First, let’s look at the “Save As” dialog. As you can see from this screen capture, we have some new options:
The first choice saves in the default format. This is configurable under “Excel Options”, but by default this saves in the new Office Open XML (OOXML) format, with an “xlsx” file extension.
The “Excel Macro-Enabled Workbook” option saves as an “xlsxm” extension. It is OOXML plus proprietary Microsoft extensions. These extensions, in the form of binary blob called vbaProject.bin, represent the source code of the macros. This part of the format is not described in the OOXML specification. It does not appear to be a compiled version of the macro. I could reload the document in Excel and restore the original text of my macro, including whitespace and comments. So source code appears to be stored, but in an opaque format that defied my attempts at deciphering it.

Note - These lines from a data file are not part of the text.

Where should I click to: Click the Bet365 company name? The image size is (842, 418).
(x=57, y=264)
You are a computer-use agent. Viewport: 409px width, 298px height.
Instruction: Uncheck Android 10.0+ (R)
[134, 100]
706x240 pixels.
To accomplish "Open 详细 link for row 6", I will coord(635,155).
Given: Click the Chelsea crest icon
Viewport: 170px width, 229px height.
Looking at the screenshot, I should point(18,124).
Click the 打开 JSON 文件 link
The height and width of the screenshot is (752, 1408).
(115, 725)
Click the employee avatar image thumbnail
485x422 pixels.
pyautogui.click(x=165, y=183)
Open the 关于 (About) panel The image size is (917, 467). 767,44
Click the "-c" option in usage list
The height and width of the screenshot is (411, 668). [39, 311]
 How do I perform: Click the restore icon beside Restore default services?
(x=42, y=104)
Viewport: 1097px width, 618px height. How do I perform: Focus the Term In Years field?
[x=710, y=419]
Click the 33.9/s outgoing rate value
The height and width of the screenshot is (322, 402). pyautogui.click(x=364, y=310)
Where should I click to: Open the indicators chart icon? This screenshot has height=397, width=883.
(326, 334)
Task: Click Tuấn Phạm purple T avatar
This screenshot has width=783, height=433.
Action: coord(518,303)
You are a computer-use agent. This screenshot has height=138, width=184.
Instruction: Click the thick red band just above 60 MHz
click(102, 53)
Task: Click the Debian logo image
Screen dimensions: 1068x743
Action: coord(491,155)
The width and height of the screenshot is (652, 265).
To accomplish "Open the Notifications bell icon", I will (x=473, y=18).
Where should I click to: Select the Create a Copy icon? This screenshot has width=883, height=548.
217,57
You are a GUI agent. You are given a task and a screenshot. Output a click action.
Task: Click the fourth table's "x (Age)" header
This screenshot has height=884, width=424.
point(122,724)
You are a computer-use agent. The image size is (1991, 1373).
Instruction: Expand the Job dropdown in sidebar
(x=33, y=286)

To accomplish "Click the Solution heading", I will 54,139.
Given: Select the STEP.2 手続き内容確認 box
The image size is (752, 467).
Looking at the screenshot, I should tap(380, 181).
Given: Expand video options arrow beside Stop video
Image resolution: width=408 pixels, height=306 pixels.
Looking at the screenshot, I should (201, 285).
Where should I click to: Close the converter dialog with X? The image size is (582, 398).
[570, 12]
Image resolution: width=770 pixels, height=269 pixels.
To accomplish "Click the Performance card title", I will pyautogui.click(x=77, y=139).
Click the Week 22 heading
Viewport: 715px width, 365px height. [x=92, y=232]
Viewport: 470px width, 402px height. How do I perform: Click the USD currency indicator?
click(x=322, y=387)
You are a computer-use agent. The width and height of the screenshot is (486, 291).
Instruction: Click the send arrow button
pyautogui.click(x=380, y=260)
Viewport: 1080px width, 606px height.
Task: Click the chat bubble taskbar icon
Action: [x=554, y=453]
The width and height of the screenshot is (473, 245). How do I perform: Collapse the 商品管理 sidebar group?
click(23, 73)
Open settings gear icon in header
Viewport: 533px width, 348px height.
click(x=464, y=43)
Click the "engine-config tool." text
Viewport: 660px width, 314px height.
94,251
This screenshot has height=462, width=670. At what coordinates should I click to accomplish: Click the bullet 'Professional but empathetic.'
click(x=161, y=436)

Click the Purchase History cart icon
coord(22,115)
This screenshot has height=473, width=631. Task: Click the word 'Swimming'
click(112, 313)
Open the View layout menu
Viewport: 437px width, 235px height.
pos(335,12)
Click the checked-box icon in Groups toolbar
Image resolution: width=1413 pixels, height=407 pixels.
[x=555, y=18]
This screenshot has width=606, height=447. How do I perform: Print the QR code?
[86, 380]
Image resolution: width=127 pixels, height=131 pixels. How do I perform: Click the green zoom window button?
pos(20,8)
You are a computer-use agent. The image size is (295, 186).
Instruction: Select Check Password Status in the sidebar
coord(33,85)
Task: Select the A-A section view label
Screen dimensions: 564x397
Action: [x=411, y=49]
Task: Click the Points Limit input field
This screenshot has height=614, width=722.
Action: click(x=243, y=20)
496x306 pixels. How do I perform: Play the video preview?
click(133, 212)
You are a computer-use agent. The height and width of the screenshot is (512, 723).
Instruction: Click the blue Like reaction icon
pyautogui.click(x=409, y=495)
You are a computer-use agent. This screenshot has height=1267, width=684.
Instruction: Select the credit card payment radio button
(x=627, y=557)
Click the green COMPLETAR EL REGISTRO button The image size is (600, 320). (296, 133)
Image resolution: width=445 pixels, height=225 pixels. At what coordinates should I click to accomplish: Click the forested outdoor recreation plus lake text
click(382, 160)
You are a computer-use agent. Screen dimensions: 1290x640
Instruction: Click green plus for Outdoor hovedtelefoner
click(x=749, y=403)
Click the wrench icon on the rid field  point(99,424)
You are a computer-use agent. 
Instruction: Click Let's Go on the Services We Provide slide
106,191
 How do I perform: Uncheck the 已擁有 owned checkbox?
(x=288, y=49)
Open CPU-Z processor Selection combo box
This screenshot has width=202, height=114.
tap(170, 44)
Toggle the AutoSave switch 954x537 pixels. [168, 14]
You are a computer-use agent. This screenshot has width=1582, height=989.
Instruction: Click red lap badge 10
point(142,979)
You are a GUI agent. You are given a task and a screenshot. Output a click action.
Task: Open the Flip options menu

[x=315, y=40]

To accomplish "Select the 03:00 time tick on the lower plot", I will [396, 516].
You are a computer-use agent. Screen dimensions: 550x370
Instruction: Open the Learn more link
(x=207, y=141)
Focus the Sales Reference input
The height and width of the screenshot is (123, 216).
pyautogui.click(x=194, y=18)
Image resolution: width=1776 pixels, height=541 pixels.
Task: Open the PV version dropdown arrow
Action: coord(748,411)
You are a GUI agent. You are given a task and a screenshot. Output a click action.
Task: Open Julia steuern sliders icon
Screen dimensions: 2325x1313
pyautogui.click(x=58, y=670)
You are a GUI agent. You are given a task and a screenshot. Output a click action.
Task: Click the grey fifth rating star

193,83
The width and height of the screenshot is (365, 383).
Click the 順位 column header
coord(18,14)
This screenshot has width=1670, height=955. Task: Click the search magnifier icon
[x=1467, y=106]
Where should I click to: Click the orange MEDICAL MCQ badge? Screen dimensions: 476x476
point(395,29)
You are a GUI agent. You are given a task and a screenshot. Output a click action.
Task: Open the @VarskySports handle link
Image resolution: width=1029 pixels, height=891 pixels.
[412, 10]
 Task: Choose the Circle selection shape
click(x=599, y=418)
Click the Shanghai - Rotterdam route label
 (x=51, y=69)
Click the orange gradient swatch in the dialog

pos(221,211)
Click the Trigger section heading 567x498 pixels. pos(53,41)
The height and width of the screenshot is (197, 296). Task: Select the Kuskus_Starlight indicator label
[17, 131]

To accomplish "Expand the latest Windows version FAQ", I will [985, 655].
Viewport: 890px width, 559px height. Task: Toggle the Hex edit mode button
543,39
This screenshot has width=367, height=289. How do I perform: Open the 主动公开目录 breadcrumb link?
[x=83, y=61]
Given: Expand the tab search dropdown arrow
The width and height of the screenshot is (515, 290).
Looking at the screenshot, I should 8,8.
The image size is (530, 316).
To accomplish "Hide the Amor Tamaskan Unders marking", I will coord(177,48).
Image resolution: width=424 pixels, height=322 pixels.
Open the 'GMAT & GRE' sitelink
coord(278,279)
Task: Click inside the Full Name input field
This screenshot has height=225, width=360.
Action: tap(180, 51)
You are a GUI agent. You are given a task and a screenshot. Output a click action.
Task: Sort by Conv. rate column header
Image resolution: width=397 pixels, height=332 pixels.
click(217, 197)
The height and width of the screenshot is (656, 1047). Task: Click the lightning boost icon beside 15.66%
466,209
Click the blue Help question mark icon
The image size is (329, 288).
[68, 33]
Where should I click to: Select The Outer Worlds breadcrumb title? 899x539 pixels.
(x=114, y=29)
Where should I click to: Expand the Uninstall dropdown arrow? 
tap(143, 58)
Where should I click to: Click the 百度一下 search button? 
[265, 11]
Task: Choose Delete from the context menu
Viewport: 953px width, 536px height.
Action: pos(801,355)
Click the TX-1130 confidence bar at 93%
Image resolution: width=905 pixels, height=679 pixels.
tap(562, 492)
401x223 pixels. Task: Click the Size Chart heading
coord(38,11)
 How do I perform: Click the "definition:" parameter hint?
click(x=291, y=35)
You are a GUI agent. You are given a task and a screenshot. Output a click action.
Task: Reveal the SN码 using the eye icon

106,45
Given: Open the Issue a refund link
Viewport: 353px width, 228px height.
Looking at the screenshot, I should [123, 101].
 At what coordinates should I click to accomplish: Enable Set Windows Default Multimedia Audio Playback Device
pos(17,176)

(What’s so hard about storing a macro, guys? It’s frickin’ text. How could you you screw it up? )
This has some interesting consequences. It is effectively a container for source code that not only requires Office to run it, but requires Office to even read it. So you could have your intellectual property in the form of extensive macros that you have written, and if Microsoft one day decides that your copy of Office is not “genuine” you could effectively be locked out of your own source code.
New Style Binary
The “Excel Binary Workbook” option caught me by surprise. This is not the legacy binary formats. This is not the new OOXML. This is a new binary format, with an “xlsb” extension. Similar to OOXML it has a Zip container file (the so-called Open Packaging Conventions container file format), but the payload consists (aside from a manifest) entirely binary files.
I can’t tell if they are some proprietary binary mapping of the OOXML XML, or whether this is an entirely new binary format unrelated to the XML format. In any case this format is entirely undocumented and is unreadable to anyone by Microsoft.
It is also interesting that Microsoft is positioning this format as the preferred one for performance and interoperability. The online help for Excel 2007 says:
In addition to the new XML-based file formats, Office Excel 2007 also introduces a binary version of the segmented compressed file format for large or complex workbooks. This file format, the Office Excel 2007 Binary (or BIFF12) file format (.xls), can be used for optimal performance and backward compatibility.
Old Style Binary
The Excel 97-2003 option provides the legacy binary “xls” formats, the familiar BIFF format from earlier versions of Office.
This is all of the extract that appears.